━━ Records to process ━━

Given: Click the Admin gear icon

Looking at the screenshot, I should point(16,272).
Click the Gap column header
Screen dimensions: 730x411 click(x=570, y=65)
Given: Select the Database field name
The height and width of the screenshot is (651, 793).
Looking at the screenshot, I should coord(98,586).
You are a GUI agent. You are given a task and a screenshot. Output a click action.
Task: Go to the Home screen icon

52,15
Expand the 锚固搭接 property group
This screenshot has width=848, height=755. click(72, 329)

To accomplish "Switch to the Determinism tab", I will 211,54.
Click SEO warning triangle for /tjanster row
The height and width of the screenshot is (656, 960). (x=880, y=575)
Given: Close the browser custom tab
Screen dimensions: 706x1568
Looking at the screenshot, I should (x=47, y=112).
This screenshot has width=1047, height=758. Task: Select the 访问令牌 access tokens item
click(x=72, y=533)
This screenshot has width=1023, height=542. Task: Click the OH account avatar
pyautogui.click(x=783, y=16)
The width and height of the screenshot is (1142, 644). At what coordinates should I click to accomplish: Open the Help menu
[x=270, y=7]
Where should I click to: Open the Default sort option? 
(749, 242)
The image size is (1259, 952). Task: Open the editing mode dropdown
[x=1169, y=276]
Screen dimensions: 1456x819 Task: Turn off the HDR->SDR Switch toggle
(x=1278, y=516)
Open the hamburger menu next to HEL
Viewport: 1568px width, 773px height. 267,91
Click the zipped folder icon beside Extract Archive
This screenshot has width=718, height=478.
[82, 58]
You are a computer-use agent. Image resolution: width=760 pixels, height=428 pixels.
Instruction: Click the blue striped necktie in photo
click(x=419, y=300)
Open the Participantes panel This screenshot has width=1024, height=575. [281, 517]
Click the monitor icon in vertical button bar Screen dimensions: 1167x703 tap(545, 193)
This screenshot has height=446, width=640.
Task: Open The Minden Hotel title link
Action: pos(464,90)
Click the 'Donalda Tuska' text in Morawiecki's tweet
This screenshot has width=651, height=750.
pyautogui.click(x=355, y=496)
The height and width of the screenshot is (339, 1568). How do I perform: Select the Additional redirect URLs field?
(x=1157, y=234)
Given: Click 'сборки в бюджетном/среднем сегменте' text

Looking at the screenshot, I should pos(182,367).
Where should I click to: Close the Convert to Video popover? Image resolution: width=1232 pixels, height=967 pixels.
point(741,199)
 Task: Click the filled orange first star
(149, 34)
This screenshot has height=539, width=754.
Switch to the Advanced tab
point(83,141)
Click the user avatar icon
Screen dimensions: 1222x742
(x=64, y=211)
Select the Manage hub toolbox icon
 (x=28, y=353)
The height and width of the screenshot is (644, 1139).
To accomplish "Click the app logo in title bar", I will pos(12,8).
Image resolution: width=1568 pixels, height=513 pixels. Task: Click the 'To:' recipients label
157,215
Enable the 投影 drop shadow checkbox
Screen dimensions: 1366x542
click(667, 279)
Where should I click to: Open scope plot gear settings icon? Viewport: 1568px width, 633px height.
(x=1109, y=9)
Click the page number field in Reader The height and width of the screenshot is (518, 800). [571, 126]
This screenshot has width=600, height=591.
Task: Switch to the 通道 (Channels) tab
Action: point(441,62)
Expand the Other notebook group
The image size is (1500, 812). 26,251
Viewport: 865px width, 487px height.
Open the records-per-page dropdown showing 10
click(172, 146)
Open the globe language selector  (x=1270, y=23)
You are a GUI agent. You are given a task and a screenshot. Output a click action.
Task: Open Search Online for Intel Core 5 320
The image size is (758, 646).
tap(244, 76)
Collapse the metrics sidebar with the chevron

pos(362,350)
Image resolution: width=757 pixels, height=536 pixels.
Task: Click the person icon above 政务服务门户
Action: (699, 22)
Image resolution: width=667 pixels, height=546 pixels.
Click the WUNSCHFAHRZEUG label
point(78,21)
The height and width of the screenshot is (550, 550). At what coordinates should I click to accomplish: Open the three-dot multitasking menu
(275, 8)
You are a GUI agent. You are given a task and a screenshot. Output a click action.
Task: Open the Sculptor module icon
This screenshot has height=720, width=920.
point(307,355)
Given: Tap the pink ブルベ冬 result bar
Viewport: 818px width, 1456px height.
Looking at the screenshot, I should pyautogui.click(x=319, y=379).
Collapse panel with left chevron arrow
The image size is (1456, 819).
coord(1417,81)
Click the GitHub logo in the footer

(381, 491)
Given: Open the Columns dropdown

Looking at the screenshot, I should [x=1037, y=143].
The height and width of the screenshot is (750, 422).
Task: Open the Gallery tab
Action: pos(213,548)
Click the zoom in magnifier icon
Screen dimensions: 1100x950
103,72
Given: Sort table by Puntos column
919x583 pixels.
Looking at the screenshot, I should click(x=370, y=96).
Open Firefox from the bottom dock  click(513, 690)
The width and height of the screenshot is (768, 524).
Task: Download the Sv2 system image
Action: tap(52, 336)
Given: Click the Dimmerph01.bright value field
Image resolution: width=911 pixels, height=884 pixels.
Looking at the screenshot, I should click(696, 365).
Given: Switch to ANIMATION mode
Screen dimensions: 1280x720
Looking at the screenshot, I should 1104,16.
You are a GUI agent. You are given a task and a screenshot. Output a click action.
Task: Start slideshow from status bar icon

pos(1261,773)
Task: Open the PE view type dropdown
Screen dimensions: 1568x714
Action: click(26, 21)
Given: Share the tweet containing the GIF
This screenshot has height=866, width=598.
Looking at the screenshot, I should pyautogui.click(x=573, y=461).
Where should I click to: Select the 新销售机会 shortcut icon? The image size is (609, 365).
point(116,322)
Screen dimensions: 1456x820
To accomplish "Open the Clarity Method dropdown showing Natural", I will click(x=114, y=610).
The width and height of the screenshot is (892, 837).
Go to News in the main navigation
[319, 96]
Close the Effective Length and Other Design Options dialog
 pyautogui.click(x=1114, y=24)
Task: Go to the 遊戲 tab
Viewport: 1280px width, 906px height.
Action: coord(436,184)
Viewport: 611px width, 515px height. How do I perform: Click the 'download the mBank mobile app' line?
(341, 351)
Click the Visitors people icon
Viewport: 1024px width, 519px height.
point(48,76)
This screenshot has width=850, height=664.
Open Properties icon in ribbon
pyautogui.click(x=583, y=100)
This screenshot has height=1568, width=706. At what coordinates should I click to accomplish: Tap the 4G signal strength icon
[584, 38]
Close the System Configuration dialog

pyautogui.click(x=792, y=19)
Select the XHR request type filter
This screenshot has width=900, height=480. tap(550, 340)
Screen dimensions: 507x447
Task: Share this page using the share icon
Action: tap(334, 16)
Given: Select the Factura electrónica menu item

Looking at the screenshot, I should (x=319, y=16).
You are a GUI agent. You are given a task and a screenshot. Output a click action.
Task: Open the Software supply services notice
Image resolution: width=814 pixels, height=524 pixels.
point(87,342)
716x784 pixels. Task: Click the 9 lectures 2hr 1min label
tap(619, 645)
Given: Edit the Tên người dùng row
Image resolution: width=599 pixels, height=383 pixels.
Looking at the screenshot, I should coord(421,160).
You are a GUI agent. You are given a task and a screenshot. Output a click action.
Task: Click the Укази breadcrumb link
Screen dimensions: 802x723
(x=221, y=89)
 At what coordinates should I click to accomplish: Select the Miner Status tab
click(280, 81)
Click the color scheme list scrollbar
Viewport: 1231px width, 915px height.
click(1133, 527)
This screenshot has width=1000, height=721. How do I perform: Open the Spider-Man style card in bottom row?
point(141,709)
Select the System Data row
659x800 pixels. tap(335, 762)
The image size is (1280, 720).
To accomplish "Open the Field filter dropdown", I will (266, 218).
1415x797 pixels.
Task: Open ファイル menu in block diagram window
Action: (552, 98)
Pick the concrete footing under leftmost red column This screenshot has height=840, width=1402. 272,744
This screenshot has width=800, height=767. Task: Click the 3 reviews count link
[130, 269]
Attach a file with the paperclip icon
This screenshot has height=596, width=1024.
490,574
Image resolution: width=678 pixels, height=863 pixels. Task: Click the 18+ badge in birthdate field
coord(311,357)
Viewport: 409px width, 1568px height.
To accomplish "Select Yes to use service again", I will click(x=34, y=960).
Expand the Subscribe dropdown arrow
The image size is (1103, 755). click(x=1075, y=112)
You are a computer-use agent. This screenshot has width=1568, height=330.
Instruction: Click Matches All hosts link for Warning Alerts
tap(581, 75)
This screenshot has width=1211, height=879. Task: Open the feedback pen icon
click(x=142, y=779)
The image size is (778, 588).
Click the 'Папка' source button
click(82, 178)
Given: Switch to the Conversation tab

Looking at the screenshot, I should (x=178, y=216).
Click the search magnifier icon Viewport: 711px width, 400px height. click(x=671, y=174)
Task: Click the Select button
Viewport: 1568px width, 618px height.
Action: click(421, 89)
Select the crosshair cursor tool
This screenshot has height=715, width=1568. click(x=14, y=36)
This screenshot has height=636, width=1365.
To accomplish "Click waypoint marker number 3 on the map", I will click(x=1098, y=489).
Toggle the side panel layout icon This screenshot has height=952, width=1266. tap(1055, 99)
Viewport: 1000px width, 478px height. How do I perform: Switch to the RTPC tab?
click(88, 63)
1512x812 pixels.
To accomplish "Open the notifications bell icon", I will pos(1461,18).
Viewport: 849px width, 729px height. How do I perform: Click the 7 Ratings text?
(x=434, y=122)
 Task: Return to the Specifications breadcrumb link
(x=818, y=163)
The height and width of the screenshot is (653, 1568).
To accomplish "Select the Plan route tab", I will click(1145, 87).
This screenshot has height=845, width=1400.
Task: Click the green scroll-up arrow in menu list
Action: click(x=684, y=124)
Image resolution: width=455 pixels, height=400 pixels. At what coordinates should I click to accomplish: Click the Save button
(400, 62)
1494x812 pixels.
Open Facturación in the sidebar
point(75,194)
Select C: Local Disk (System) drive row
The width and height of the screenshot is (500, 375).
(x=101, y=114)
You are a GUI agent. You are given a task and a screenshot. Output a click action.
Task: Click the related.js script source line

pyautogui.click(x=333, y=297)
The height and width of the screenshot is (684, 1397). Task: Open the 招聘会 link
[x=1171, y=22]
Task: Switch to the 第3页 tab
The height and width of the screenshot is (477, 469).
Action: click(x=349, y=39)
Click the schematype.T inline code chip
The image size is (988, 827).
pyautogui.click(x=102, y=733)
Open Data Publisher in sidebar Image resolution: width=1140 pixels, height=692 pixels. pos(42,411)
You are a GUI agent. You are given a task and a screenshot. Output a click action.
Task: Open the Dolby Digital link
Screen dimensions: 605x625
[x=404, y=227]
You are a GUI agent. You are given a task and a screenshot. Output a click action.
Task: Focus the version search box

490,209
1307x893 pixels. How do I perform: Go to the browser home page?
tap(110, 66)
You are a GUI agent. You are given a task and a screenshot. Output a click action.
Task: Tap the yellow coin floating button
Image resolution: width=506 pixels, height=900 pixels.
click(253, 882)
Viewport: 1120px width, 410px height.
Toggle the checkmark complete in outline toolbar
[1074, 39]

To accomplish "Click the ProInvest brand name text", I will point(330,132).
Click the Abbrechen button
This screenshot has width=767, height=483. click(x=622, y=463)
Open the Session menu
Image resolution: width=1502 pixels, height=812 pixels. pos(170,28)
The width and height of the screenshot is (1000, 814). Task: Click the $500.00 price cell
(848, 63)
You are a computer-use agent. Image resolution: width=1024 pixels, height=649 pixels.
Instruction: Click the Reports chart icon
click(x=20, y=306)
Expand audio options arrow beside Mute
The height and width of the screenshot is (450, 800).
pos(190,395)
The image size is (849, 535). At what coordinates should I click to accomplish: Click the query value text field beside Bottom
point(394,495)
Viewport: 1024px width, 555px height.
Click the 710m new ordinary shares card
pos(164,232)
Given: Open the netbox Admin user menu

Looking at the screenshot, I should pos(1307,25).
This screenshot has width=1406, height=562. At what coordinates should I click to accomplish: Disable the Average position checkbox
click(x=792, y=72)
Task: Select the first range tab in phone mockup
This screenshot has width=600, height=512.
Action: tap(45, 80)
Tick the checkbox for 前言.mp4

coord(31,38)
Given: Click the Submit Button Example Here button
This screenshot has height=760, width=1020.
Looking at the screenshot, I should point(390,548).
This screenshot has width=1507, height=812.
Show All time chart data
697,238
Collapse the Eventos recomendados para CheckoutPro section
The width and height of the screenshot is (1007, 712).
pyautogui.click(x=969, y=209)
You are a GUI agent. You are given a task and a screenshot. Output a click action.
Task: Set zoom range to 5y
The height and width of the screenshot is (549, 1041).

━━━

§ **Exercise goal**
From the data above, copy each line that has the string "name".

§ **Result below**
Given: Select the Database field name
To accomplish "Click the ProInvest brand name text", I will point(330,132).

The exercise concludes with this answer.